The Origins of Bigdata

While sharing our thoughts on big data with our communications team, we were storytellers. The story around big data was impromptu! We realized the oft-quoted VolumeVariety and Velocity actually can be mapped to TransactionsInteractions and Actions. I have represented it using a Visual.ly infographic background.

Here is a summary –

“The trend we observe is that the problems around big data are increasingly being spoken about more in business terms viz.Transactions, Interactions, Actions and less in technology terms viz. Volume, Variety, Velocity.

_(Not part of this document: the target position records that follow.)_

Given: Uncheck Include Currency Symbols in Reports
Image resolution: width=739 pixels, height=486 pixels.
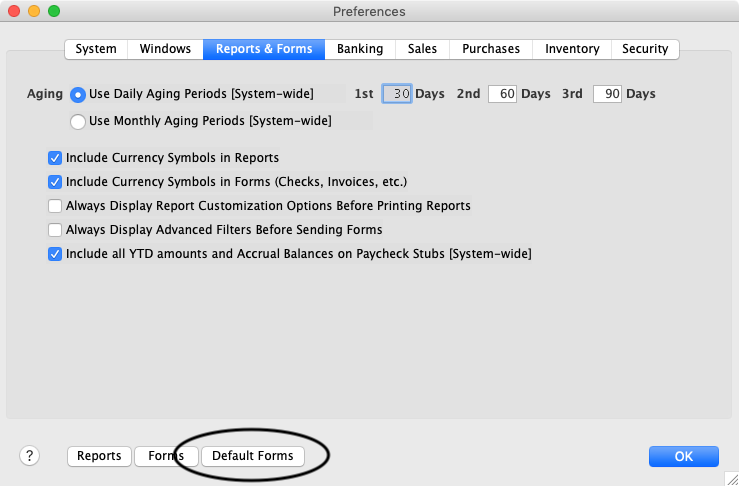Looking at the screenshot, I should [x=55, y=158].
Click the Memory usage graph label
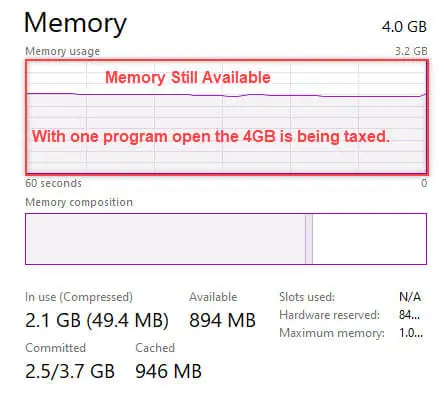 click(62, 51)
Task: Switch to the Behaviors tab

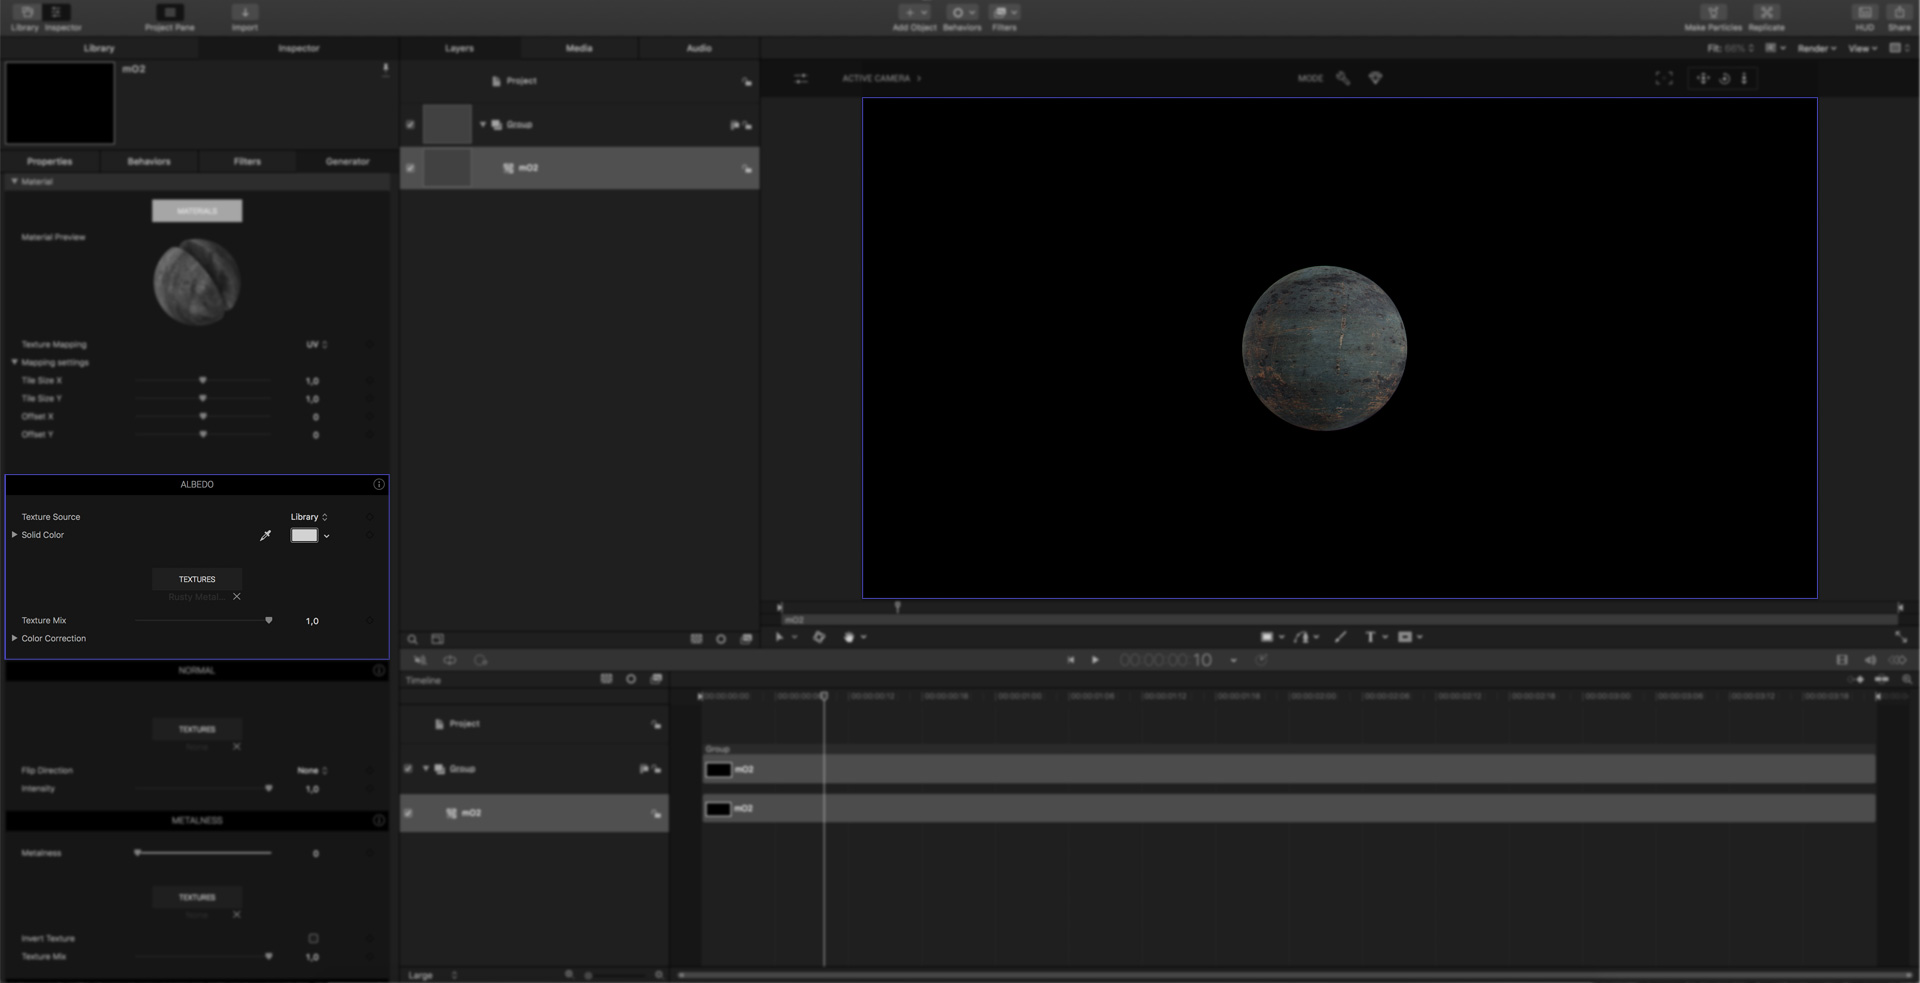Action: [x=149, y=161]
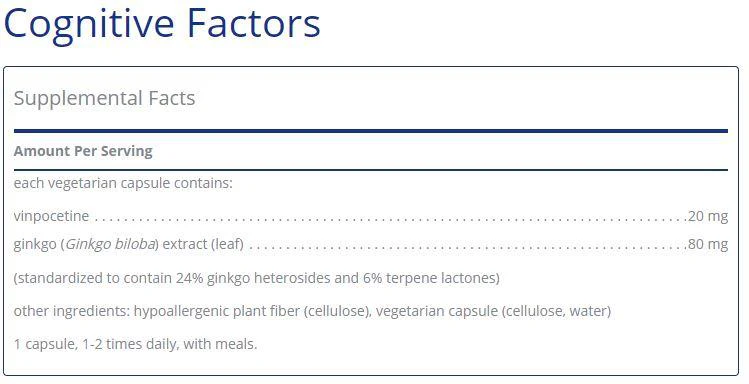Click the '1 capsule, 1-2 times daily' line

point(135,344)
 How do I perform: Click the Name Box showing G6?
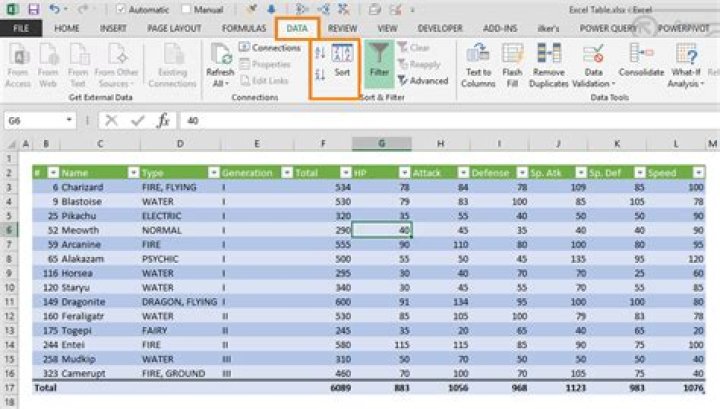[x=38, y=120]
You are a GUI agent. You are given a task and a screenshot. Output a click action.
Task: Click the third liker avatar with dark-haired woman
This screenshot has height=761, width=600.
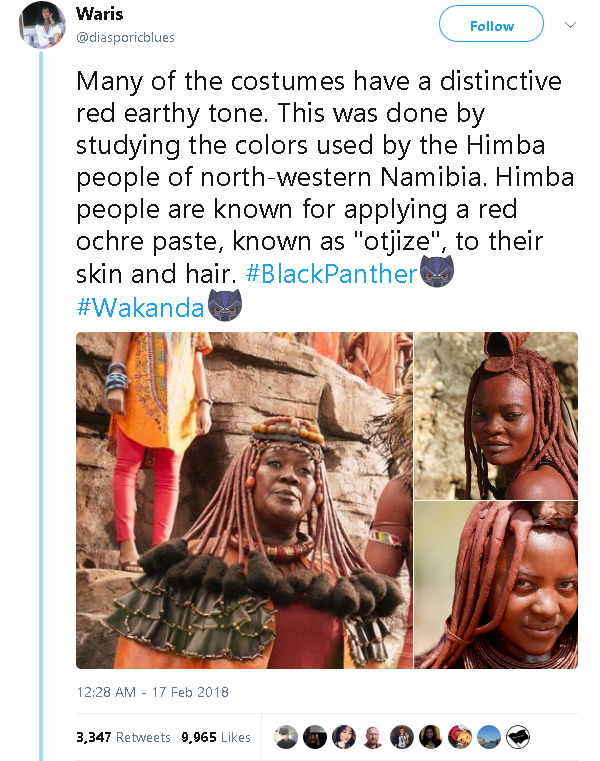click(343, 737)
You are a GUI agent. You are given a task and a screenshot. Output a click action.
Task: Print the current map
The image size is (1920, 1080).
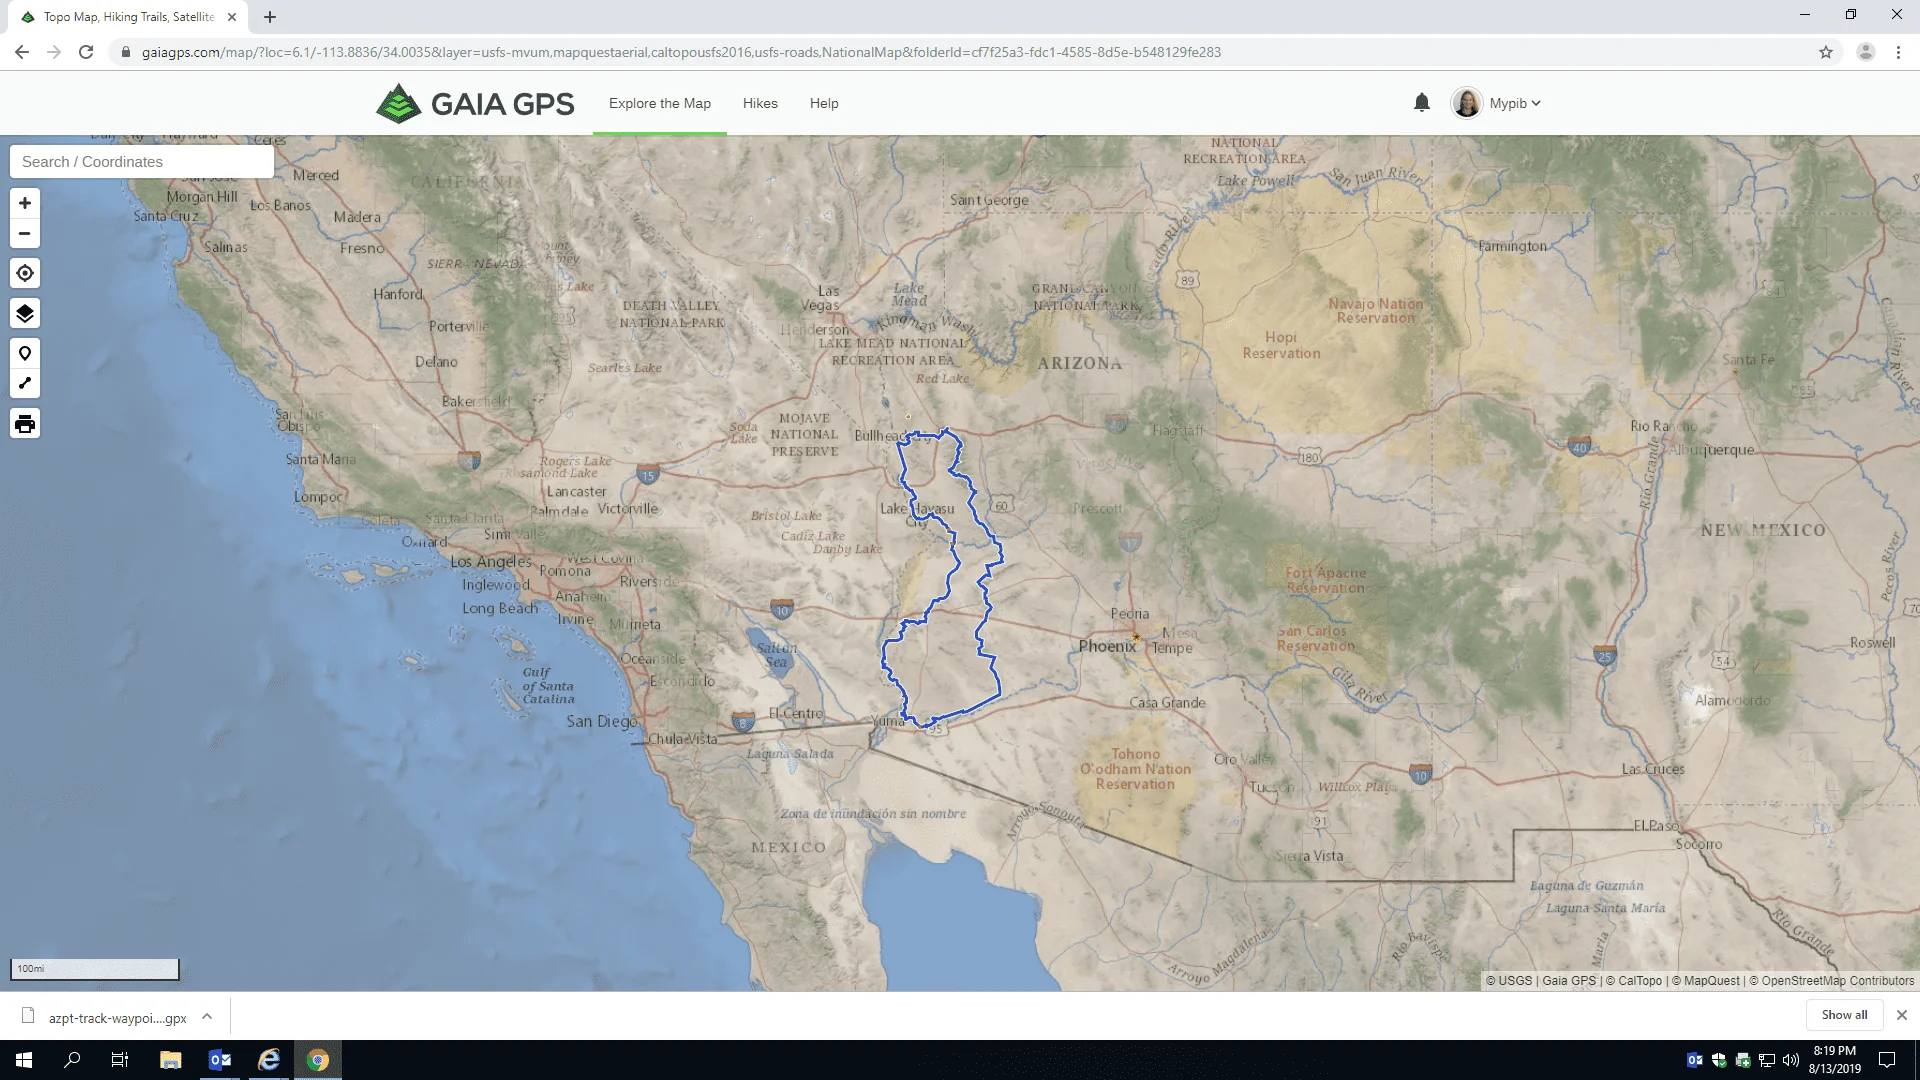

These two represent complementary aspects and from a big data perspective promise better business-IT alignment in 2013, as business gets hungrier still for more actionable information.”

Volume – Transactions

More interestingly, as in a story, it flowed along time and we realize that big data appears on the scene as an IT challenge to grapple with when the Volume happens, which comes from either growing rate of transactions. Sometimes transactions occur in several hundreds per second, or as billions of database records required to process in a single batch were the volume is multiplied due to newer, more sophisticated models being applied as in the case of risk analysis. Big data appears on the scene as a serious IT challenge and project to deal with associated issues around scale and performance of large volumes of data. Typically, these are Operational in nature and internal facing.

These large volumes are often dealt with by relying on a public Cloud infrastructure such as Amazon, Rackspace, Azure, etc. or more sophisticated solutions involving ‘big data appliances’ that combine Terabyte scale RAM at hardware level with  in-memory processing software from large companies such as HP, Oracle, SAP, etc.

Variety – Interactions

The next level of big data problems surface when dealing with external facing information arising out of Interactions with customers, and other stakeholders. Here one is confronted with a huge variety of information, mostly textual, captured from customers interactions with call centers, emails, or meta data from these including videos, logs, etc. The challenge is in semantic analysis of huge volumes of text to determine either user intent or sentiment and project brand reputation, etc. However, despite ability to process this volume and variety, getting a reasonably accurate measurement that is ‘good enough’ still remains a daunting challenge.

Value – Transactions + Interactions

The third level of big data appears where some try to make sense of all the data that is available – structured and unstructured, transactions and interactions, current and historical, to enrich the information, pollinate the raw text by determining business entities extracted, linking them to richer structured data, linking to yet other sources of external information, to triangulate and derive a better view of the data for more Value.

Velocity – Actions

And finally, we deal with Velocity of the information as it happens. Could be for obvious aspects like Fraud detection, etc. but also to determine actionable insights before information goes stale. This requires addressing all aspects of big data to be addressed as it flows and within a highly crunched time frame. For example, an equity analyst or broker would like to be informed about trading anomalies or patterns detected as intraday trades happen.

The business impact of Bigdata

First published on blog.bizosys.com 21 dec, 2012

As a company engaged in Big data before the term became as common as it is today, we are constantly having conversations around solutions that have a big data problem. Naturally, a lot of talk ranges around Hadoop, NoSQL, and other such technologies. 

But what we notice is a  pattern in how this is impacting business. There is a company that caters to researchers who till recently were dealing with petabytes of data. This is a client company and we helped implement our HSearch real time big data search engine for Hadoop. Before this intervention, the norm was to wait for upto 3 days at times to receive a report for a query spanning the petabytes of distributed information that was characterized by huge volumes and lot of variety. Today, the norm has changed with big data solution and it is about sub second response times.

Similarly, in a conversation with a Telecom industry veteran, we were told that the health of telecom has always been networks monitored across large volume of transmission towers and together generate over 1 Terabyte of data each day as machine logs, sensor data, etc. The norm here was to receive health reports compiled at a weekly frequency. Now, some players are not satisfied with that and want to receive these reports on a daily basis, and possibly hourly or even in real time.

Not stopping at reporting as it happens, or in near real-time, the next question business is asking, if you can tell so fast, can you predict it will happen, especially in  a world of monitoring IT systems and machine generated data. We will leave predicting around human generated data analytics (read – social feed analysis) out of the story for the moment. Predictive analysis could mean predicting that a certain purple shade large size polo neck is soon going to run out of stock for a certain market region given other events. Or it could mean, more feasible, that a machine serving rising number of visitors to a site is likely to go down soon since its current sensor data indicates a historical pattern, therefore, alert the adminstrator or better still bring up a new node on demand and keep it warm and ready. 

So it seems the value of big data is in its degree of freshness and actionability, and at most basic level, simply get the analysis or insight out faster by a manifold factor!